経済とH「FLOWERS」@青山円形劇場

(あらすじ―公演のチラシより―)
夏、東京、花火大会。
川沿いのマンションの屋上に集まり年に一度の花火を見る人たち。
それは、どこにでもある美しい花。愛
する幸せを知ってる花。いつかは枯れてしまう花。
すばらしい人生という花。

(感想)
佐藤治彦さんが主宰されている演劇ユニットの3回目の公演。今回は、脚本がONEOR8の田村孝裕さんで演出が文学座の坂口芳貞さんという組み合わせで、隅田川の花火大会当日のマンションの屋上で繰り広げられる会話劇です。派手さこそはないのですし、マンションの住民同士の会話はいわゆる「今」を切り取ったものでは決してないとは思います。ただ、そういったことを差し引いてもよく出来た「上手い」脚本ですし、この作品の魅力は田村さんの脚本抜きには語れないと思います。一見すると本筋とは全く関係のない雑談をしているなと思っていると、ふとその隙間から垣間見えてくる、登場人物達の悩みとか確執といった、私達が生きていくうえで避けて通る事が出来ない思いや、さまざまな人間模様が何ともいえず素敵な作品です。
この作品ではマンションの屋上にさまざまな人が出入りをし、その結果登場人物がとても多くなっているのですが、それでも自分でもびっくりするくらい分かりやすく見やすかったですが、これは決して話そのものが単純だったからではなく、サラリとやっているように見えて、物語や登場人物の交通整理がよくできていたからだと思います。この辺は、田村さんの脚本の「上手い」部分ですが、それと同時にその本の持ち味を引き出した坂口さんの演出があったからこそだと思います。あからまさにそう見せないことで舞台が品の良い仕上がりにしているのが、坂口さんの非凡な所だと思いますが、一方では観る人によっては物足りなさを感じてしまうかもしれません。私は個人的は良かったとは思いますが、ただ円形劇場の客席の奥手を使ってマンションの階層の上下を舞台の使い方についてはやや疑問を感じました。距離感を出すにはいい演出だと思うのですが、とにかく見づらいですというのは一番の問題です。
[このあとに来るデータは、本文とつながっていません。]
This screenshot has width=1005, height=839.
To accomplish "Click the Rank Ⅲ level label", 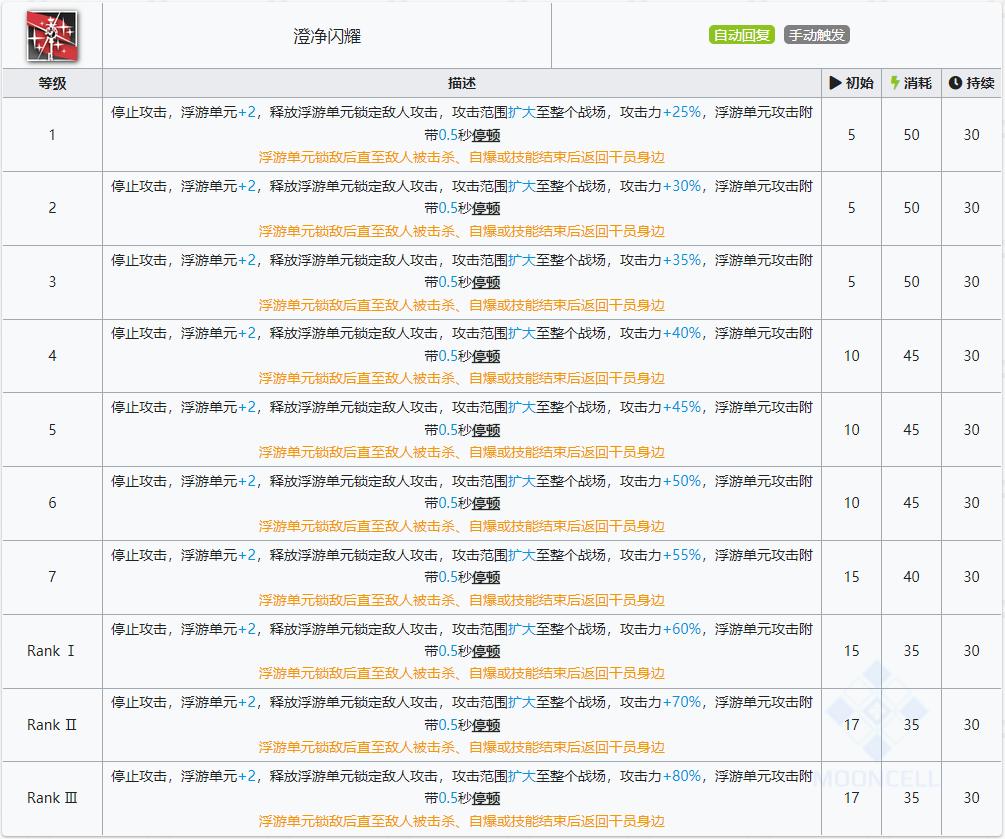I will tap(51, 798).
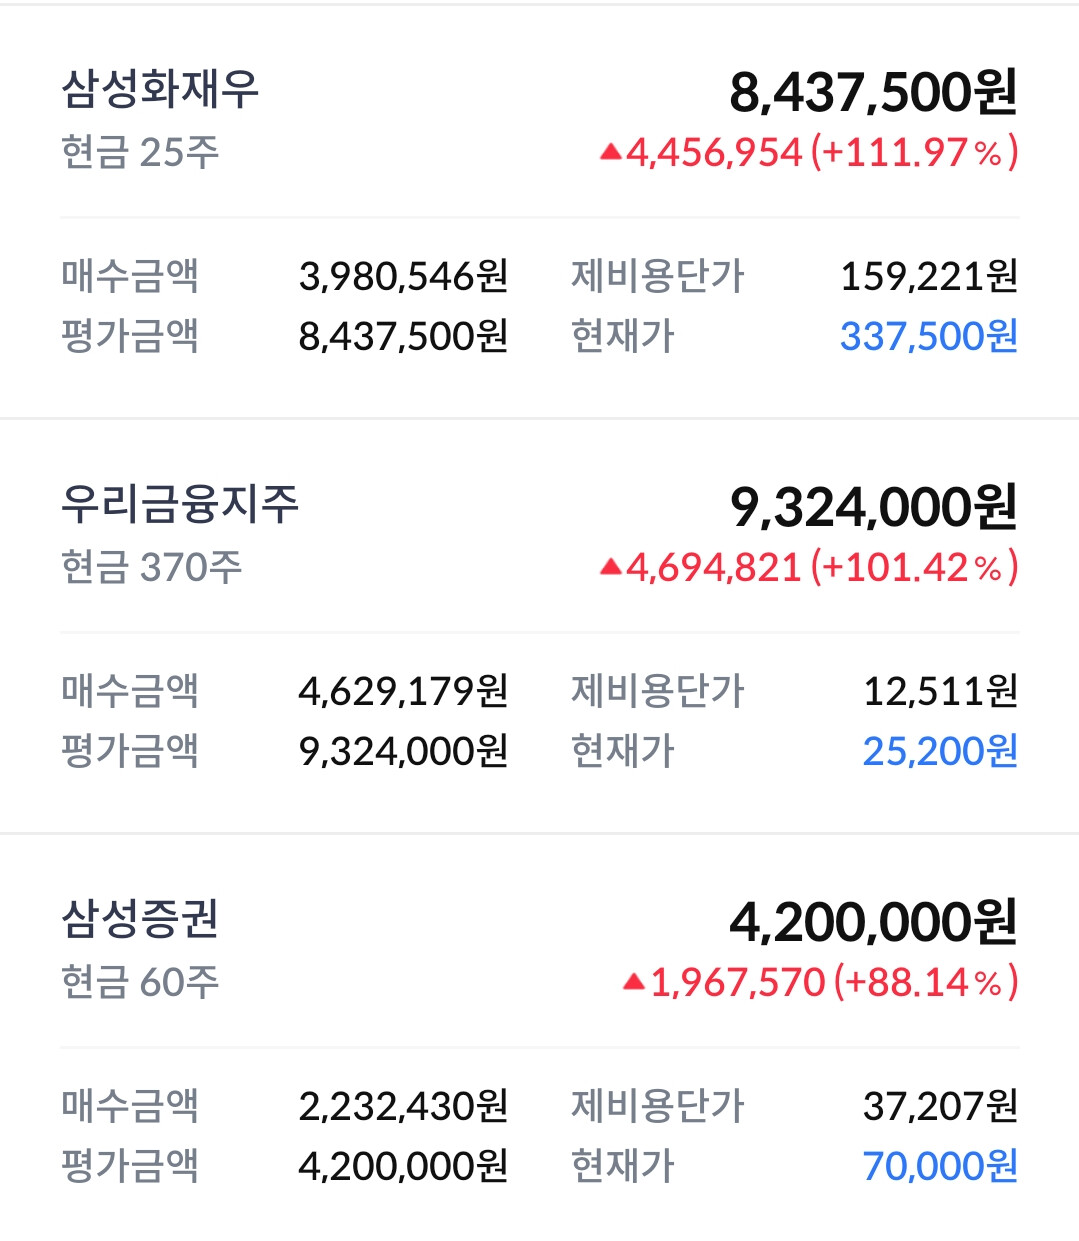
Task: Select the 현금 370주 holding quantity
Action: pos(152,567)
それでもこれだけ出自やキャリアがバラバラにも関わらず力のある役者さんが多数揃ったにも関わらず、その一人一人の持ち味を出しつつ、出しゃばる役者を作ることなく、一つにユニットをきちんとまとめあげただけでも素晴らしいです。このユニットとしてのまとまりのよさが、最後の登場人物全員で花火を見るシーンの美しさにつながっていったのではないでしょうか。これについては自分の役割にきちんと徹した役者さん達を褒めるべきなのかもしれませんが。
このユニットの公演は旗上げから拝見させていただいているのですが、正直過去2回については、役者さんの力量があるにも関わらずそれが充分に発揮されていないというフラストレーションがありました。今回については、脚本家、演出家、強力な客演の役者さん達に助けられたとはいえ、ようやく「このユニットはこんな事がやりたかったんだ」というものを見せてもらったように感じます。自分の中では、もしこの公演の出来が今一つだったらこのユニットの舞台作品は当分は観ない位のつもりで行ったのですが、こういう作品を作れるのであれば、今後の活動が楽しみになってきます。